# Prompt
The entries below contain a line with "Task: Collapse the COMMON section" and a line with "Task: Open map settings gear on the right". Quote exactly those two lines and all lines between them.

Collected data entries
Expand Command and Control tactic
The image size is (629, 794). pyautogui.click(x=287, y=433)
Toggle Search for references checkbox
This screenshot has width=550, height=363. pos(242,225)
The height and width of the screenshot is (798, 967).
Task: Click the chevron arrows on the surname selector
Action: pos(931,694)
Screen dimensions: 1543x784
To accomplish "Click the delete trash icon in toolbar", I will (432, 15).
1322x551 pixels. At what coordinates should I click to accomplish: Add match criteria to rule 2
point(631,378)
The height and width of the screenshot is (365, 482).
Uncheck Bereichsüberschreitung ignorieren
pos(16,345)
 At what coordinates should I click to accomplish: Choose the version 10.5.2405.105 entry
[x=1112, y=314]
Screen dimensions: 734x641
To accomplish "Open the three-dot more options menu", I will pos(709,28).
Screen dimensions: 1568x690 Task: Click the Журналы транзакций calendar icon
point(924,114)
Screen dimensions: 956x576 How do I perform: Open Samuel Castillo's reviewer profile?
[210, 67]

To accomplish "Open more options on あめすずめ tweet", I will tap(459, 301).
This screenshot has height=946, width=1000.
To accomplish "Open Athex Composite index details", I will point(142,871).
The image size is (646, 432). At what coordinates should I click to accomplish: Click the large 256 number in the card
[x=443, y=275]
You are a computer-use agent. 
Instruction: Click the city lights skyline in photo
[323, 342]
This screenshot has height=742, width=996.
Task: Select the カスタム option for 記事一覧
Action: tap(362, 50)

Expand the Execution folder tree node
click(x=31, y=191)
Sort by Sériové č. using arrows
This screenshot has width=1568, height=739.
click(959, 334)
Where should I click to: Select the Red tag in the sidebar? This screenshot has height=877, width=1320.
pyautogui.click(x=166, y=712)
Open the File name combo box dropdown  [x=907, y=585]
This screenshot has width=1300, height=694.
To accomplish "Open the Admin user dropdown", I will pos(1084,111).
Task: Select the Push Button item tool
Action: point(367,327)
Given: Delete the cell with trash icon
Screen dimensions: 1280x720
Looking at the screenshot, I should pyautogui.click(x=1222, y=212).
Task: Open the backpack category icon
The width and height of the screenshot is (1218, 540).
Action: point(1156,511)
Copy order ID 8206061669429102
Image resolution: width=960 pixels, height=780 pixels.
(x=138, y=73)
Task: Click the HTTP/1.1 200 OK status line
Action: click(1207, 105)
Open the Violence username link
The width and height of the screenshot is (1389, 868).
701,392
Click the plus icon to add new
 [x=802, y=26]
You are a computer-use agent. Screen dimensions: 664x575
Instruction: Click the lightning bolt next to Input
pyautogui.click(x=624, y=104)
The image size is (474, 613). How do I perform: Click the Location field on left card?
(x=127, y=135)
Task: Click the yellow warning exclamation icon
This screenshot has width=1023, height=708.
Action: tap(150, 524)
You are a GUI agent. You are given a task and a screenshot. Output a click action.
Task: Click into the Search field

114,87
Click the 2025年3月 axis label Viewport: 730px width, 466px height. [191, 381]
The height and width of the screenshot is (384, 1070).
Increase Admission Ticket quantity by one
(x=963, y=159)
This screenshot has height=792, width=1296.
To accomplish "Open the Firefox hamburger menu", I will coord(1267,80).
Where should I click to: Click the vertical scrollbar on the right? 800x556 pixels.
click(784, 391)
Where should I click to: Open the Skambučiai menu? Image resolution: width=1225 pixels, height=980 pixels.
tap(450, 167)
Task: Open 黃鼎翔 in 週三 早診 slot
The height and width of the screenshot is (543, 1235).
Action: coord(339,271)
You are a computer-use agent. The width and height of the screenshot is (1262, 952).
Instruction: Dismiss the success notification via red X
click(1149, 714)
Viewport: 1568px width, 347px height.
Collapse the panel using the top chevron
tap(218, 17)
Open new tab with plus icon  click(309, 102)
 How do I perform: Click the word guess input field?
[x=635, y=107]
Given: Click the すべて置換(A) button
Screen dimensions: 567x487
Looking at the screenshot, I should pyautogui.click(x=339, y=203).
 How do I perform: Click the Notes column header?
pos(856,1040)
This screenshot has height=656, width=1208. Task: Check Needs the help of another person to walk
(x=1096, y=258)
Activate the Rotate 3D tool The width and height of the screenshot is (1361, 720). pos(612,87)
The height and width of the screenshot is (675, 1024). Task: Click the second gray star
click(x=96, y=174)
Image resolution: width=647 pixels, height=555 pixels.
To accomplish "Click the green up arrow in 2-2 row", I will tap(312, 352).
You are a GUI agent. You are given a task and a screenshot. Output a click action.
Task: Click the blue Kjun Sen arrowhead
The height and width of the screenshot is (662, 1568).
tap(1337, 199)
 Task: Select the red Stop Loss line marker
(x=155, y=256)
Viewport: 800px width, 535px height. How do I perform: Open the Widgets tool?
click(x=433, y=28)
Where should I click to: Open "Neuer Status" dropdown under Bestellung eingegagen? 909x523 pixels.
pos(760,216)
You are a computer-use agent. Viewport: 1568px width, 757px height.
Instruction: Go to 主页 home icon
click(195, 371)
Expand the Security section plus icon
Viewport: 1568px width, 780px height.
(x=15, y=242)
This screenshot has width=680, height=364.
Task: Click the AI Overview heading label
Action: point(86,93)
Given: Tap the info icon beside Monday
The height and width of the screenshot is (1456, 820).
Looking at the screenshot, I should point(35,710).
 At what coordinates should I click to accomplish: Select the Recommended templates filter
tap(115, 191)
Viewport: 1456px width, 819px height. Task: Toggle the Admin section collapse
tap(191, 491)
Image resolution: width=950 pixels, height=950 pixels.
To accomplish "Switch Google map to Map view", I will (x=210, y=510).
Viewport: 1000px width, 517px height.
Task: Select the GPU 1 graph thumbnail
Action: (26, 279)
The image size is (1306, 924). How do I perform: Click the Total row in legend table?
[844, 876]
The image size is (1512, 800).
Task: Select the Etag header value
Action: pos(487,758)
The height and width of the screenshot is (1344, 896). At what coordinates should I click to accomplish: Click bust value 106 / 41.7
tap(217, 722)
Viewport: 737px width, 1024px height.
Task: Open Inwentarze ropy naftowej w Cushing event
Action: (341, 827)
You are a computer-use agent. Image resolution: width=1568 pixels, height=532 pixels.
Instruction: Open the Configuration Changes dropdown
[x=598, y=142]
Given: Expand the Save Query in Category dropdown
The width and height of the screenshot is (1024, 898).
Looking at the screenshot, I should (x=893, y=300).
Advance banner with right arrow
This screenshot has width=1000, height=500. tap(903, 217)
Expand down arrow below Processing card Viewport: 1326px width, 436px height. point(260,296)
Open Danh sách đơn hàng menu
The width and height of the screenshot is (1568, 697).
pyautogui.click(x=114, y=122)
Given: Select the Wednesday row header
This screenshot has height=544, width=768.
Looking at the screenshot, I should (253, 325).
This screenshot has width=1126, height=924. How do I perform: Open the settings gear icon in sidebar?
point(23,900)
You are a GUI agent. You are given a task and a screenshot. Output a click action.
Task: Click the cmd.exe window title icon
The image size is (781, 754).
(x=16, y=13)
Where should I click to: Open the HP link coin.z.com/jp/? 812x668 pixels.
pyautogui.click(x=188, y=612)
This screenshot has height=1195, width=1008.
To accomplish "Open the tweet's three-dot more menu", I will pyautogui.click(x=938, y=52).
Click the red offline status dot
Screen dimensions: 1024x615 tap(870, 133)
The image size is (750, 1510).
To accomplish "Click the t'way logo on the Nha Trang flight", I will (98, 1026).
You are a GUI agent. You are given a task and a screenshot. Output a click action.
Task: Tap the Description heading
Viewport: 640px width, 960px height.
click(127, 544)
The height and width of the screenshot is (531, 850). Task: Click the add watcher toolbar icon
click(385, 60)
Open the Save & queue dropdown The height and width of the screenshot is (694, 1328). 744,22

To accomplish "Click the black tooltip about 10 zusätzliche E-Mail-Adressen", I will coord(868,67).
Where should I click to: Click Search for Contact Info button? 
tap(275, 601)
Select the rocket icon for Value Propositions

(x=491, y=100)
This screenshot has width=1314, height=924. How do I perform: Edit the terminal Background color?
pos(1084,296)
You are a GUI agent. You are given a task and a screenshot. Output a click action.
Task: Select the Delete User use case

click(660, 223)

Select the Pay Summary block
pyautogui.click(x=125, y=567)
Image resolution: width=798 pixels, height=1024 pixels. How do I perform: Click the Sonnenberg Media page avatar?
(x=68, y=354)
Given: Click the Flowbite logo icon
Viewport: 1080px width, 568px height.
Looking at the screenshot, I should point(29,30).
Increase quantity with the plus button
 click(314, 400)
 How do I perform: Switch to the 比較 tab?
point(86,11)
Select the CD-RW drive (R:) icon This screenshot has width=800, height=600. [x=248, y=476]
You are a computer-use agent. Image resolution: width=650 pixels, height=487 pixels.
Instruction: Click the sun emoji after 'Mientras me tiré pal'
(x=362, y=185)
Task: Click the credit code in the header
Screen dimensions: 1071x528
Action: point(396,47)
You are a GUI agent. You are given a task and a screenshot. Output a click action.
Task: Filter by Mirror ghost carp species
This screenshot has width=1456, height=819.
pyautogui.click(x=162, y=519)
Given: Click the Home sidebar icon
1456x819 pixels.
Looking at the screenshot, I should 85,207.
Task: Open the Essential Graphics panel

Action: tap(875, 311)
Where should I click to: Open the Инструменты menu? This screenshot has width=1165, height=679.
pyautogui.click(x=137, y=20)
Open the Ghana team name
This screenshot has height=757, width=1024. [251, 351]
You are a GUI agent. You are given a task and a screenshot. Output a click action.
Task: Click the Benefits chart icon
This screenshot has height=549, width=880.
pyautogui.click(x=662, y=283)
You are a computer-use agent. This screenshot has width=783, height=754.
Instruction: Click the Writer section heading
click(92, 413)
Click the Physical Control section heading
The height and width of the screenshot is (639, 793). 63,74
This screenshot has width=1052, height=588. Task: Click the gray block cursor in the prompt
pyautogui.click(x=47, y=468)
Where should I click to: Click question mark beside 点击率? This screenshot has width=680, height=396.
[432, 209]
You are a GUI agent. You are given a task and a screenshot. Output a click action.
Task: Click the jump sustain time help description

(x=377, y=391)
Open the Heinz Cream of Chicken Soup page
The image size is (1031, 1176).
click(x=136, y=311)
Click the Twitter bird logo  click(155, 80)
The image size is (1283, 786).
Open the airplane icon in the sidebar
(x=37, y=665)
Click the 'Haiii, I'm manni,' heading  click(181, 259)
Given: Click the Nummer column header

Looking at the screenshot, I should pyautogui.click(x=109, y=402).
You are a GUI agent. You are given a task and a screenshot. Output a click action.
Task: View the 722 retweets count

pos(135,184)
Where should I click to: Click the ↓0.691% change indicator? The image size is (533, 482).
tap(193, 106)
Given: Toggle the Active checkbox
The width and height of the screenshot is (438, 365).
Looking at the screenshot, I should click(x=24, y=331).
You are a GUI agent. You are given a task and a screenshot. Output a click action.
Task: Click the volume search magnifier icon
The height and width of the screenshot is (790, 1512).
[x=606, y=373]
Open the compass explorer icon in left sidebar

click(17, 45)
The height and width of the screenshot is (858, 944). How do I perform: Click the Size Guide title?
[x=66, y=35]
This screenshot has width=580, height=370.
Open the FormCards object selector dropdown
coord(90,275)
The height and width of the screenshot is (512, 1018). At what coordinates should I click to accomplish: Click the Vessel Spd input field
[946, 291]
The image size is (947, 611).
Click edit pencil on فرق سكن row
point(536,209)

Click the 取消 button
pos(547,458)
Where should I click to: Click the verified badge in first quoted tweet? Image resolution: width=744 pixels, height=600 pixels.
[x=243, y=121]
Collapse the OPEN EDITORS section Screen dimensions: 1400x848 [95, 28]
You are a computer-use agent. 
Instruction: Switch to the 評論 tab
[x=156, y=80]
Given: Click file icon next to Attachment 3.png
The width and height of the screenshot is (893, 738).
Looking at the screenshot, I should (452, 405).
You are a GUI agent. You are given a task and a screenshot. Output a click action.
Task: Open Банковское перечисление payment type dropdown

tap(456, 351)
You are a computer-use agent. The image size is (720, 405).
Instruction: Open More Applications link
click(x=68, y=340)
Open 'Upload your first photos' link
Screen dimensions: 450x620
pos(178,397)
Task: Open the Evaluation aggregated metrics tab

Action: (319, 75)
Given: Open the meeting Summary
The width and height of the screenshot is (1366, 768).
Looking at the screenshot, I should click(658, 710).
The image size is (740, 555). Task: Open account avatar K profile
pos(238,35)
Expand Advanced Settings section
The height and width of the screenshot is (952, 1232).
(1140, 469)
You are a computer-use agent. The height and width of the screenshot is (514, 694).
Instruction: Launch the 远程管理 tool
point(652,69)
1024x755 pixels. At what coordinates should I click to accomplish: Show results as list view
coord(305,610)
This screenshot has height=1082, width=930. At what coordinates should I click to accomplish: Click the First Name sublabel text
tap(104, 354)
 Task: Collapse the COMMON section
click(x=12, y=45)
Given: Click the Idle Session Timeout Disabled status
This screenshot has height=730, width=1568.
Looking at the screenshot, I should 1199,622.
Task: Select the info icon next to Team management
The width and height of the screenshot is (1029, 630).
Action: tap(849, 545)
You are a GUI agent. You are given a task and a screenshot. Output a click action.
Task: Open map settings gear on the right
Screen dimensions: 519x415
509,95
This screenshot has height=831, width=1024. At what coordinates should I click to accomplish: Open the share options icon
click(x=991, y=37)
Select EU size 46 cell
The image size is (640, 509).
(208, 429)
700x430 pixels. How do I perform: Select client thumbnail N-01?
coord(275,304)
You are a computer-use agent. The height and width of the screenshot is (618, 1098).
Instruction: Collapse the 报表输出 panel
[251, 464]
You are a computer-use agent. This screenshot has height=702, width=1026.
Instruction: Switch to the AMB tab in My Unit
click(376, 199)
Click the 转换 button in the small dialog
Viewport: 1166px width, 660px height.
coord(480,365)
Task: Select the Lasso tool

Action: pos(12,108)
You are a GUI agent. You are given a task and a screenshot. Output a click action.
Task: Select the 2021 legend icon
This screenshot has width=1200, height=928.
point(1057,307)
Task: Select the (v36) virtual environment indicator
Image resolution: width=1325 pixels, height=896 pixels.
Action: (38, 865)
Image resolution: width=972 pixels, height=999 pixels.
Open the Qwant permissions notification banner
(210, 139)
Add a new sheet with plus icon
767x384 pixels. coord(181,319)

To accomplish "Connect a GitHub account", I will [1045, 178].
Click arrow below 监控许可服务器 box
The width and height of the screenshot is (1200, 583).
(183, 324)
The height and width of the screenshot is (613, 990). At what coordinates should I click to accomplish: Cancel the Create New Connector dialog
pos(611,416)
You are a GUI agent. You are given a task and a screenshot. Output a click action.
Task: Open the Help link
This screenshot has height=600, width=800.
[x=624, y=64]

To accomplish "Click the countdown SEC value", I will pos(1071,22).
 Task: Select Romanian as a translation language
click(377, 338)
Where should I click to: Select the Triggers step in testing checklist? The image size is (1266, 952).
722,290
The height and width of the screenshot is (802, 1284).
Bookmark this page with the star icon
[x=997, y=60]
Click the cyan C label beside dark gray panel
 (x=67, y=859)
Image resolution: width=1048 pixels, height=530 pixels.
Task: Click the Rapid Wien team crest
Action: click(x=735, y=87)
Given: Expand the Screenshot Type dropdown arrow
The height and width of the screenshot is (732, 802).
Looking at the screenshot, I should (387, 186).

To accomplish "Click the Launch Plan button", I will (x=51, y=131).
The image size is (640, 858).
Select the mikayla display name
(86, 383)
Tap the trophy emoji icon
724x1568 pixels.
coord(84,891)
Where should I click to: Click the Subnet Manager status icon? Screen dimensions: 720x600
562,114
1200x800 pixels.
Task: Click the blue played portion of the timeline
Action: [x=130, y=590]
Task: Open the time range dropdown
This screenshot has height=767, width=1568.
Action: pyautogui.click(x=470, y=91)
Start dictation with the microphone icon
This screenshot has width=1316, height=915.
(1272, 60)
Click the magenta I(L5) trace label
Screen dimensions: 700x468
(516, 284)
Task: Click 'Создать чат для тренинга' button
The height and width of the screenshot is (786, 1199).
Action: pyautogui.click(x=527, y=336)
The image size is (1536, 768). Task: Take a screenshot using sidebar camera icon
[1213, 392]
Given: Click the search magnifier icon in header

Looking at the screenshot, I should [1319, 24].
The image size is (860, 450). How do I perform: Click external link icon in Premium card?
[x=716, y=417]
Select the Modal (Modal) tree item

# Response to the exercise
 Task: Collapse the COMMON section
click(x=12, y=45)
Given: Click the Idle Session Timeout Disabled status
This screenshot has height=730, width=1568.
Looking at the screenshot, I should 1199,622.
Task: Select the info icon next to Team management
The width and height of the screenshot is (1029, 630).
Action: tap(849, 545)
You are a GUI agent. You are given a task and a screenshot. Output a click action.
Task: Open map settings gear on the right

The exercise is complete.